Fragment tekstu:
= = = = = = =

2,6 l/100 km. Tak, to nie pomyłka

Zgodnie z zapowiedziami miał to być ostatni tak pogodny weekend tej jesieni.

Nadszedł zatem najwyższy czas, by wybrać się testowaną przez nas Toyotą Auris Hybrid TS na wycieczkę za miasto. Za cel podróży obraliśmy pogranicze Gorców i Beskidu Wyspowego.

Samochód zatankowany, umyty, a zatem - w drogę. Jedziemy zatłoczoną zakopianką. Przed Lubniem opuszczamy dwupasmówkę, kierując się drogą wojewódzką nr 968 i dalej, na oko niczym nie różniącą się od niej (szerokość, nawierzchnia) krajową nr 28, na Limanową. Co i raz spotykamy znaki ostrzegające przed kontrolami prędkości "na odcinku x metrów". Co oznacza, że w takich miejscach lubi się zasadzać ze swymi mobilnymi fotoradarami straż miejska czy gminna. Trzeba uważać.

Za Mszaną Dolną skręcamy na drogę nr 964, której spory odcinek został ostatnio zmodernizowany w ramach "Osi Priorytetowej 4. Infrastruktura dla rozwoju gospodarczego, Działanie 4.1 Rozwój infrastruktury drogowej, Schemat A: Drogi o znaczeniu regionalnym Małopolskiego Regionalnego Programu Operacyjnego na lata 2007- 2013". Uff, to unijne nazewnictwo... Aż zęby bolą...

= = = = = = =

Polecenie 1:
Powiel dokładnie odcinek rekordów od wiersza zawierającego „Click bottoms length 9.4 cell” aż do końca rekordów, wliczając oba krańce. Obrazy pomiń w odpowiedzi.

= = = = = = =

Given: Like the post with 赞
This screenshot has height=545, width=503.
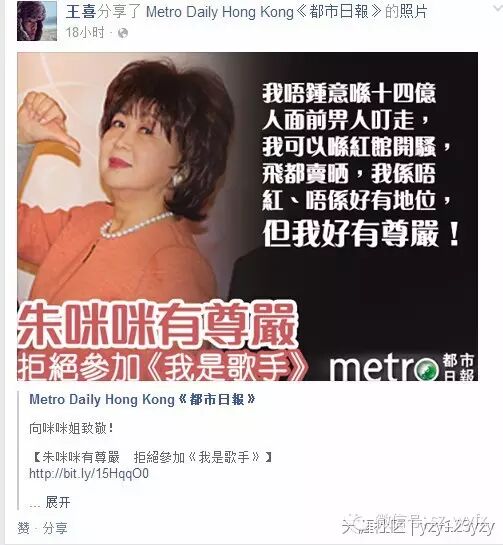Looking at the screenshot, I should click(x=23, y=528).
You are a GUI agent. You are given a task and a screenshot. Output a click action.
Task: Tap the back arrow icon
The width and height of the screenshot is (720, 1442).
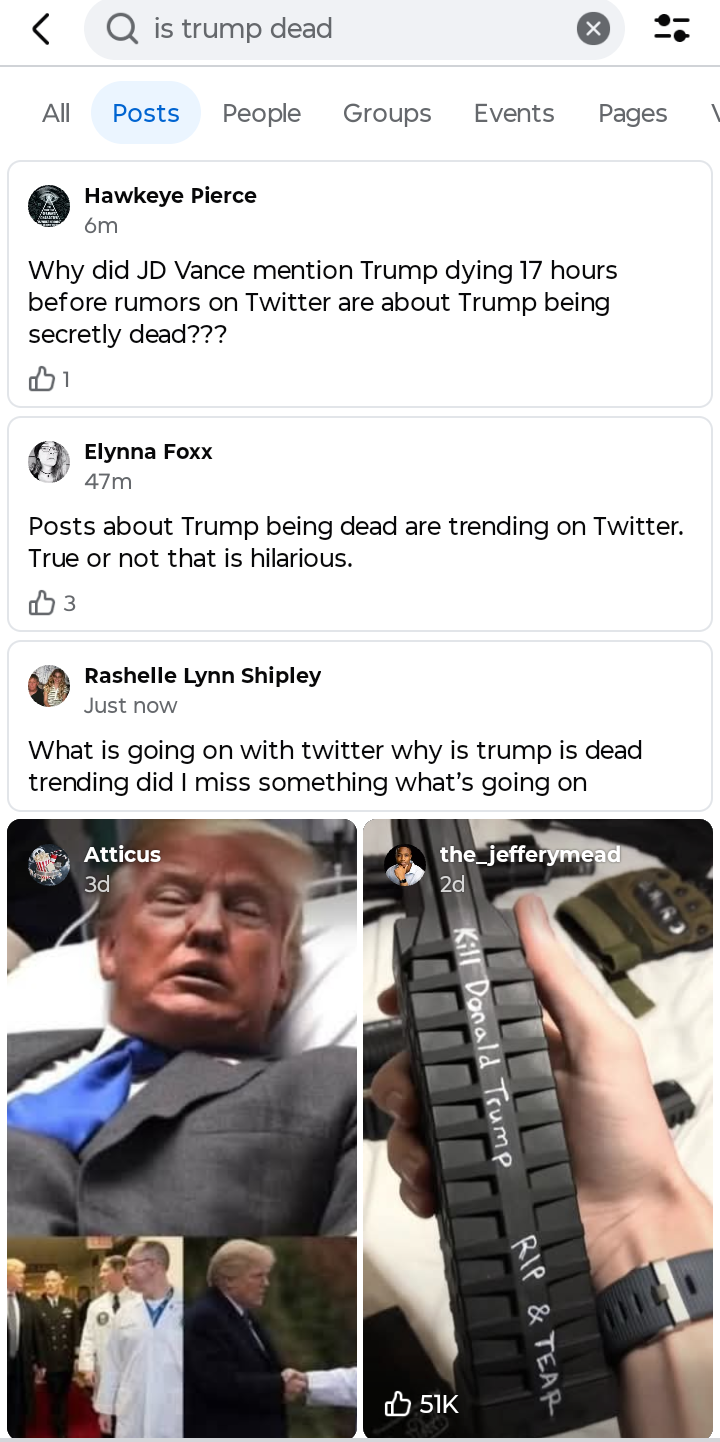(x=41, y=29)
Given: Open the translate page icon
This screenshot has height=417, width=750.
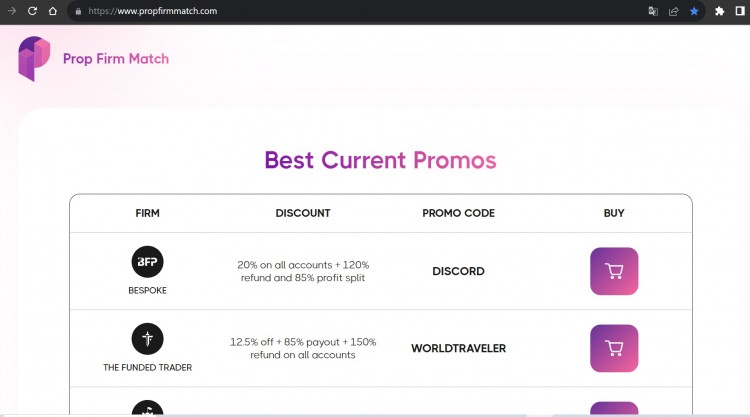Looking at the screenshot, I should coord(653,11).
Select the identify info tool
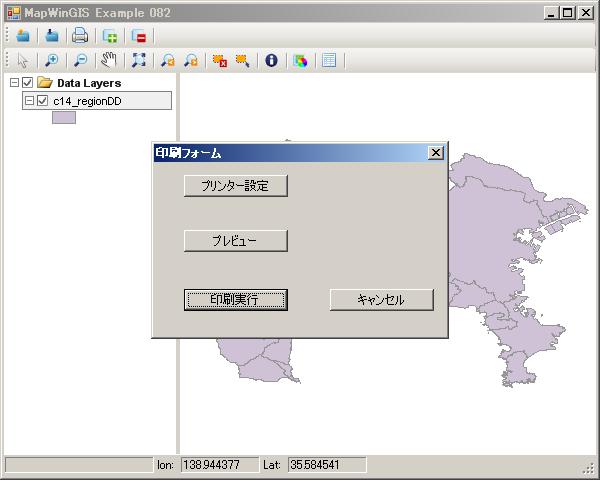 point(270,60)
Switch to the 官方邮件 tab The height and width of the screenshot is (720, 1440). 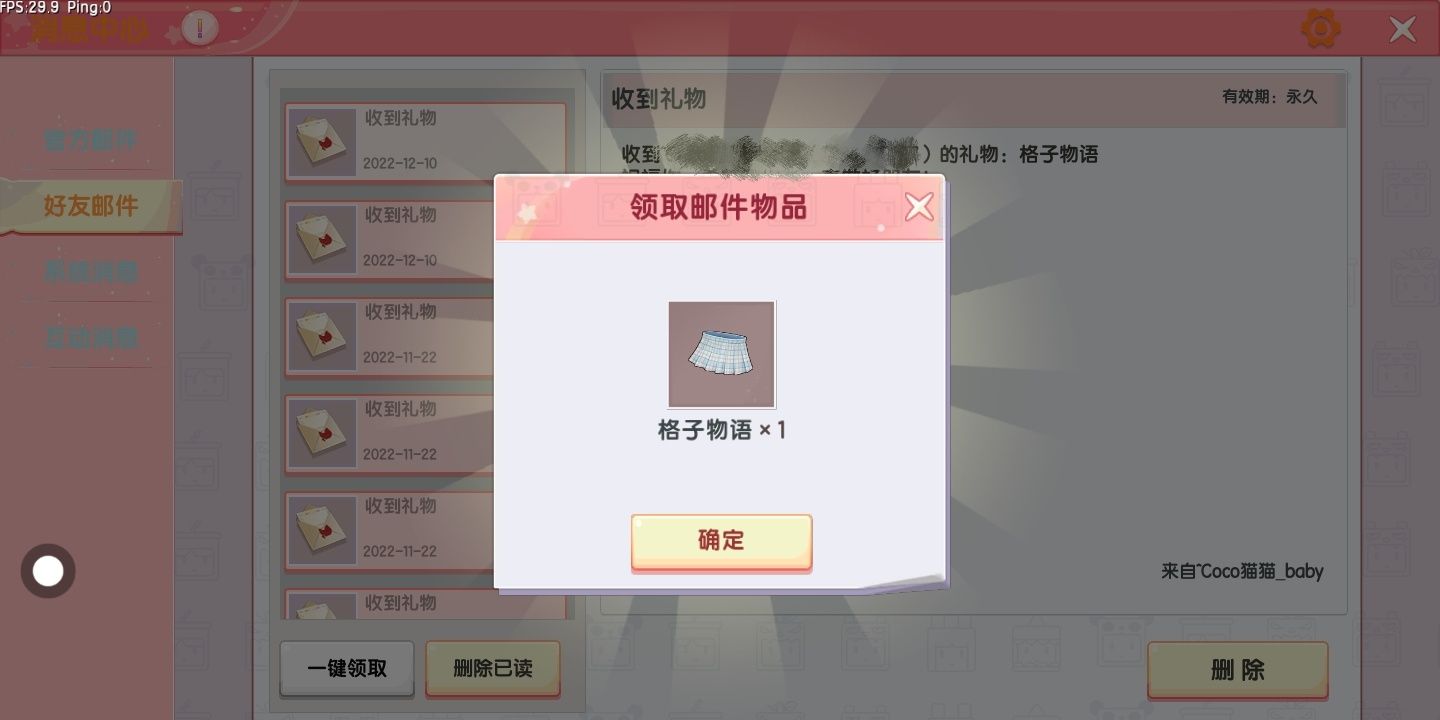[x=90, y=140]
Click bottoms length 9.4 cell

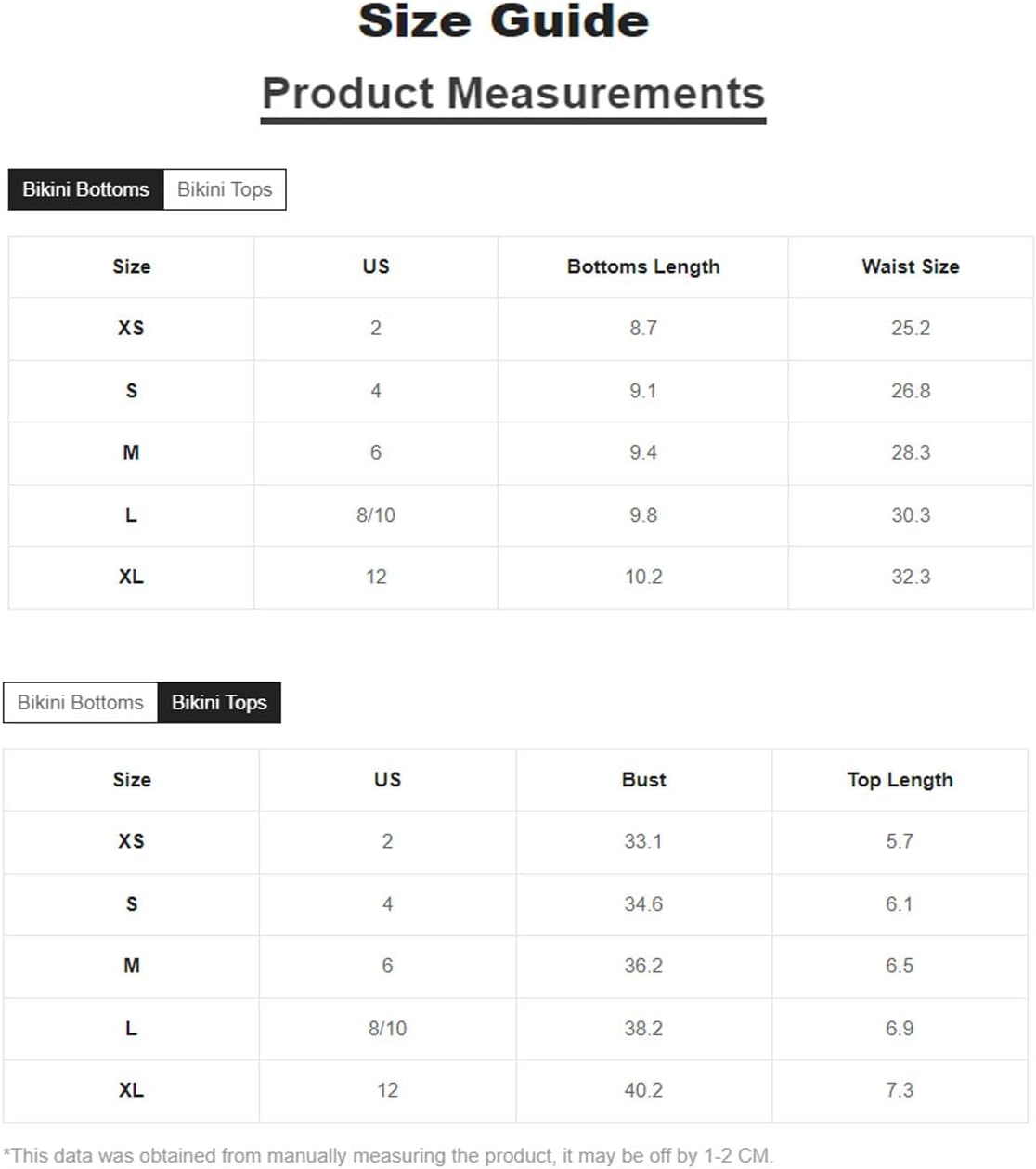click(643, 453)
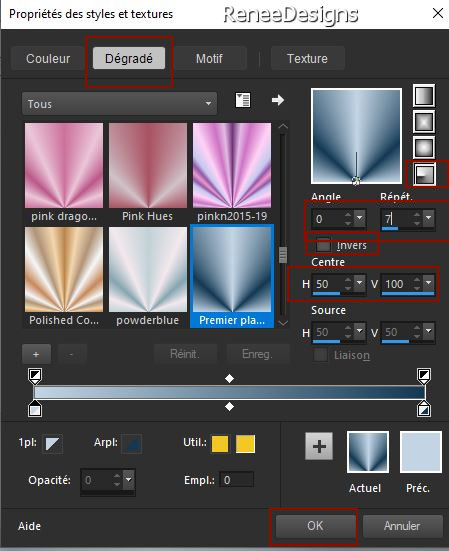Select the powderblue gradient thumbnail
This screenshot has width=449, height=551.
pos(148,277)
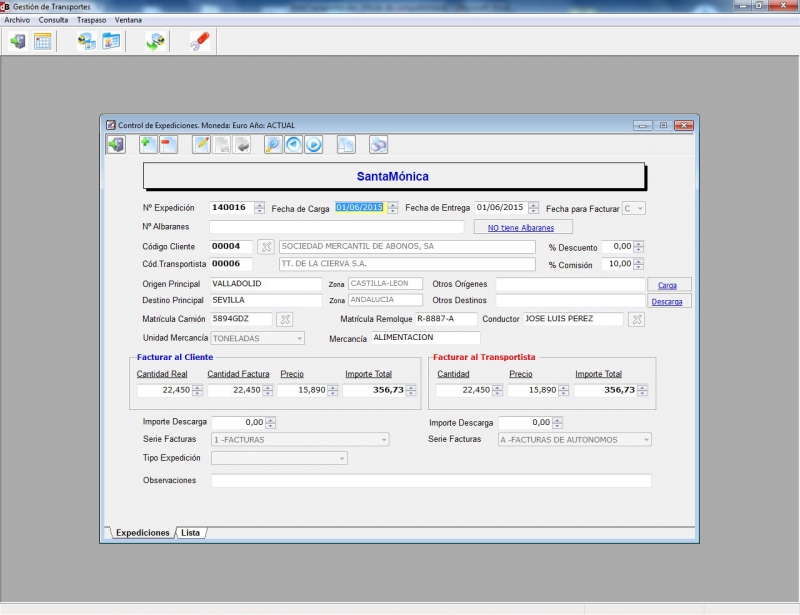Click the delete record icon
Screen dimensions: 800x615
click(x=167, y=145)
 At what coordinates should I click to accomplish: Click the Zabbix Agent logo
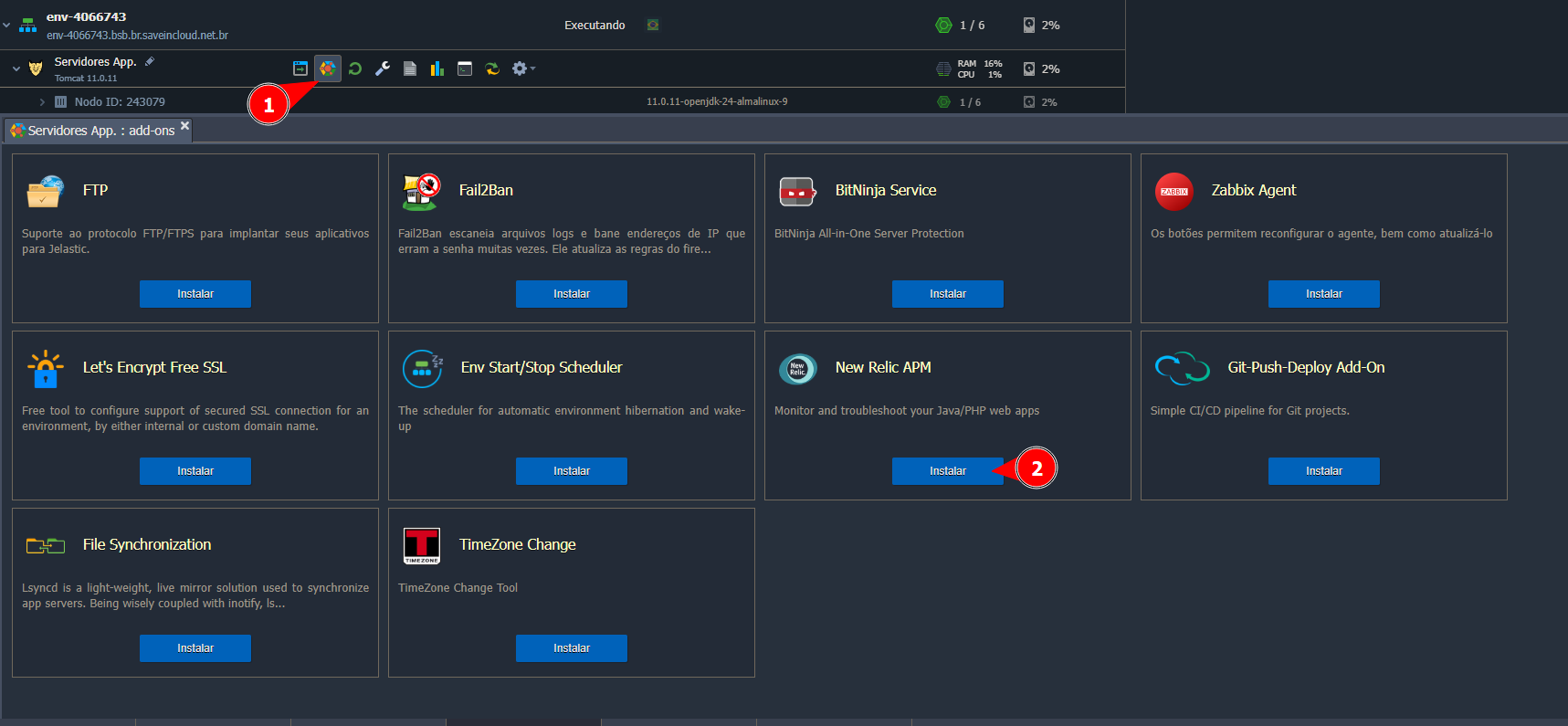coord(1173,192)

= = = = = = =

Polecenie 2:
Dopisz dalszą część relacji z wycieczki Toyotą Auris Hybrid, kontynuując ją od ostatniego zdania fragmentu.

Oczekiwany wynik 1:
Click bottoms length 9.4 cell

click(643, 453)
Select the powderblue gradient thumbnail
This screenshot has width=449, height=551.
pos(148,277)
Click the delete record icon
Screen dimensions: 800x615
click(x=167, y=145)
 At what coordinates should I click to accomplish: Click the Zabbix Agent logo
coord(1173,192)

Oczekiwany wynik 2:
Po kilku kilometrach następny zakręt - w prawo, pod nieczynną stację kolejową Kasina Wielka, położoną u stóp wyciągu narciarskiego na Śnieżnicę. Zimą bywa tu naprawdę tłoczno, ale i teraz na parkingu stoi sporo samochodów. Miejsce jest bowiem wyjątkowo urokliwe, idealne do zrobienia paru nostalgicznych, jesiennych zdjęć. Trzeba tylko uważać na spadające z drzew dojrzałe kasztany. Czy nie uszkodzą panoramicznego, szklanego dachu w Toyocie (element pakietu Skyview)? Na szczęście nic się nie stało.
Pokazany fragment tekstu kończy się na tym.